On 04/19/17 03:14, Jonathan Perkin wrote:
* On 2017-04-19 at 07:18 BST, Jason Bacon wrote:I did a poll among XSEDE campus champions about a year ago and at that time about 80% of HPC clusters were running CentOS or a derivative such as Scientific Linux. Most of the remaining clusters were running RHEL. I cited HPC and CentOS because pkgsrc serves an unmet need there. However, many scientists who don't need HPC or commercial software (and are probably running Ubuntu now) will also warm up to pkgsrc as the scientific software collection grows. It will simply make sense for them to use the same package manager as their collaborators who have to use RHEL derivatives.Are they aware of the EL6 and EL7 binary packages that we provide? They are updated daily from pkgsrc trunk so should always have the latest software available: https://pkgsrc.joyent.com/install-on-linux/ If not, I'd appreciate getting the word out. I advertised them on some of the CentOS/Scientific lists a while ago but didn't get many takers. Cheers,
Thanks, Jonathan! These will be a big help.The fact that the collection is continuously updated actually makes it unsuitable for a lot of scientific research, though. Many researchers need to keep a software installation static for the duration of a study since newer versions might alter results.

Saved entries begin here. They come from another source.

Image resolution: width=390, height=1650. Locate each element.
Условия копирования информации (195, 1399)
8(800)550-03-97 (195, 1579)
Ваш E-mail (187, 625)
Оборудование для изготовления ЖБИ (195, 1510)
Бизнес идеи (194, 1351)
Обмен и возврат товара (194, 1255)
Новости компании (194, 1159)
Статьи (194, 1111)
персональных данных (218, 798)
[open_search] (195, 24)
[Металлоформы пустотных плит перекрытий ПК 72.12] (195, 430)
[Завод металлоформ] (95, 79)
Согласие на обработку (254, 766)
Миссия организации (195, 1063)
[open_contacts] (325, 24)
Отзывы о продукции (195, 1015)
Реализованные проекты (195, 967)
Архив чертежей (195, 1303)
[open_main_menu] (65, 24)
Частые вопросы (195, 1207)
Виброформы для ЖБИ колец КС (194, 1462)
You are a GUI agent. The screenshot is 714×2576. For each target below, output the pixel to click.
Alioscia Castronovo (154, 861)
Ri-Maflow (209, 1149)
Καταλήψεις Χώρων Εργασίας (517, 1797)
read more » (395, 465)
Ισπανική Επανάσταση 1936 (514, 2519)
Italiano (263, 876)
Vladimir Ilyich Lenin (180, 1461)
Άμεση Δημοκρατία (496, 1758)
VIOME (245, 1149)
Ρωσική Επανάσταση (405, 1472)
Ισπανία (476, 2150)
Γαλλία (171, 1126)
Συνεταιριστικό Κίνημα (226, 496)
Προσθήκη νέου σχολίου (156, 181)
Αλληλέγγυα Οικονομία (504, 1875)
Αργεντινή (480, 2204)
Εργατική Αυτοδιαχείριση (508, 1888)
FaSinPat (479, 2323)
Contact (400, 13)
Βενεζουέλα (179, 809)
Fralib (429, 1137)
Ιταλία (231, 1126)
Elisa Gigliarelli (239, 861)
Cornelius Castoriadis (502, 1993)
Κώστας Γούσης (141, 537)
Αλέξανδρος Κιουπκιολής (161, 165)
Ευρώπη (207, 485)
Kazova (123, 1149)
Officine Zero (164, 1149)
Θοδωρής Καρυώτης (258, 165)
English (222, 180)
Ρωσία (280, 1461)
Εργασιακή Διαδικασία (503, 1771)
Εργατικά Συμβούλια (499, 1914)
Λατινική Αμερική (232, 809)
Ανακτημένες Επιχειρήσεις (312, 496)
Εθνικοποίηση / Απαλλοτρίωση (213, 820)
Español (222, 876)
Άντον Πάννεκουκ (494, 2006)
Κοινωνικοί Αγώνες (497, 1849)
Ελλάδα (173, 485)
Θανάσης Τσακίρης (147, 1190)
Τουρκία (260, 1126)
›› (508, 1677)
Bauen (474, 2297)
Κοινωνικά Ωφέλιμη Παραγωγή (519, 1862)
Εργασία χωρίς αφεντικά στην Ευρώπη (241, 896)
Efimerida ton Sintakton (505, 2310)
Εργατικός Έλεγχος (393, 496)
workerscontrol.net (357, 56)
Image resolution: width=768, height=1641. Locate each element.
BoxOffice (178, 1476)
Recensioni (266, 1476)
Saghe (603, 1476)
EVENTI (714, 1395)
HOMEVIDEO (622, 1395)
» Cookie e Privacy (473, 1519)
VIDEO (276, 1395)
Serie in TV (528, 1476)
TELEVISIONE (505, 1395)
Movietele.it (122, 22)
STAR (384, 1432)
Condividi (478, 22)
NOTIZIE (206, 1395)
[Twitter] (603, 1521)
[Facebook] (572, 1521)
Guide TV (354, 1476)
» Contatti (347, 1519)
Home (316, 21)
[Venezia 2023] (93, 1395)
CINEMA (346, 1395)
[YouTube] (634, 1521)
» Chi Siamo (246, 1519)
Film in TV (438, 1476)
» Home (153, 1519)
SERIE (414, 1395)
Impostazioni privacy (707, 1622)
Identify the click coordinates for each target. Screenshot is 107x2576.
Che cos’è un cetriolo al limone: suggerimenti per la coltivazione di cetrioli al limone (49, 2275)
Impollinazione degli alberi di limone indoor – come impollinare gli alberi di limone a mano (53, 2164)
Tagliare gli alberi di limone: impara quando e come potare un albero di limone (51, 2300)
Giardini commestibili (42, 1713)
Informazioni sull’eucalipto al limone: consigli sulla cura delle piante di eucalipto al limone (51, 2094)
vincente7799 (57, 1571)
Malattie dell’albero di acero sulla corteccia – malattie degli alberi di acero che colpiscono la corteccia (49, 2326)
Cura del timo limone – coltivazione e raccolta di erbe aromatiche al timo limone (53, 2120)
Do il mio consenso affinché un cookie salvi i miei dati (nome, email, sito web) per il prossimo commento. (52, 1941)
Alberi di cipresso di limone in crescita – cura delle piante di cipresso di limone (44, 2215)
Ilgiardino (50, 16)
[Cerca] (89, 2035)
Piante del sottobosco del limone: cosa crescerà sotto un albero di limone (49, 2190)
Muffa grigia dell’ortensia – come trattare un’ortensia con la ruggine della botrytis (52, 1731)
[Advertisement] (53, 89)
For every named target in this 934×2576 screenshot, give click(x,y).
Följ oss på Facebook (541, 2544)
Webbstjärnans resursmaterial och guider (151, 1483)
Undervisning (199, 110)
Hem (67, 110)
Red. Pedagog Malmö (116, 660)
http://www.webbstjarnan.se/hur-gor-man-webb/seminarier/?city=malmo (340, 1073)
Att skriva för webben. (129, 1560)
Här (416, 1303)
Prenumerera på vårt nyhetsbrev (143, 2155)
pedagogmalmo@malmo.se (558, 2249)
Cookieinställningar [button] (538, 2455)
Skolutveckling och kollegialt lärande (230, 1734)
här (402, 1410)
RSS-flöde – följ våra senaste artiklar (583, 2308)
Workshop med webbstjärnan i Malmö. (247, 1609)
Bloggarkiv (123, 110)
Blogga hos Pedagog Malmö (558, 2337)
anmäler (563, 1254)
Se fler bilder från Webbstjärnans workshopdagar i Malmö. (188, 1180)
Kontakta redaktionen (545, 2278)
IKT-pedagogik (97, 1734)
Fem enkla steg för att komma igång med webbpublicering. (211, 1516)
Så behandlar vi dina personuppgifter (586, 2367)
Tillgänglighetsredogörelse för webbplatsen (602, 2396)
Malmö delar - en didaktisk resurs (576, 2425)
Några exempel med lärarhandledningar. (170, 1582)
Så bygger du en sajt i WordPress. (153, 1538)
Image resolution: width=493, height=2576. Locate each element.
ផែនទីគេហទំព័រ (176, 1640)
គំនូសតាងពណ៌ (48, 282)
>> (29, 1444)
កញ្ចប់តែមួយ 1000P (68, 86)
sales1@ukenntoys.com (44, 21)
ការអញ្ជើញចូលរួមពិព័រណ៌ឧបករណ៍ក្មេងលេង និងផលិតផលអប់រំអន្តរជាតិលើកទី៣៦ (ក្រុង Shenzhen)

One of the beauties of pkgsrc, though, is the inherent ability to install multiple snapshots on the same machine under a prefix of your choosing. For research tools, we have snapshots available over NFS in /sharedapps/pkg-2017Q1, etc. to provide continuity. Users just load the module for a particular snapshot and they're on their way. This is a lighter and simpler solution than containers or other methods people often use.
On my clusters, I also keep a pkgsrc tree on the local disk of each node in /usr/pkg for system tools (SLURM, subversion, git, editors, etc). Your binary packages should work well for this once the necessary packages are committed and vetted.
My plan is to build packages for the /sharedapps snapshots and provide them to the community. It's all approved and in the works, but it's just a matter of man-hours. I'm 1 of 1.5 FTEs supporting research computing for most of the university and I spend most of my time responding to immediate needs. The project is inching forward, though...
Cheers, Jason -- Earth is a beta site.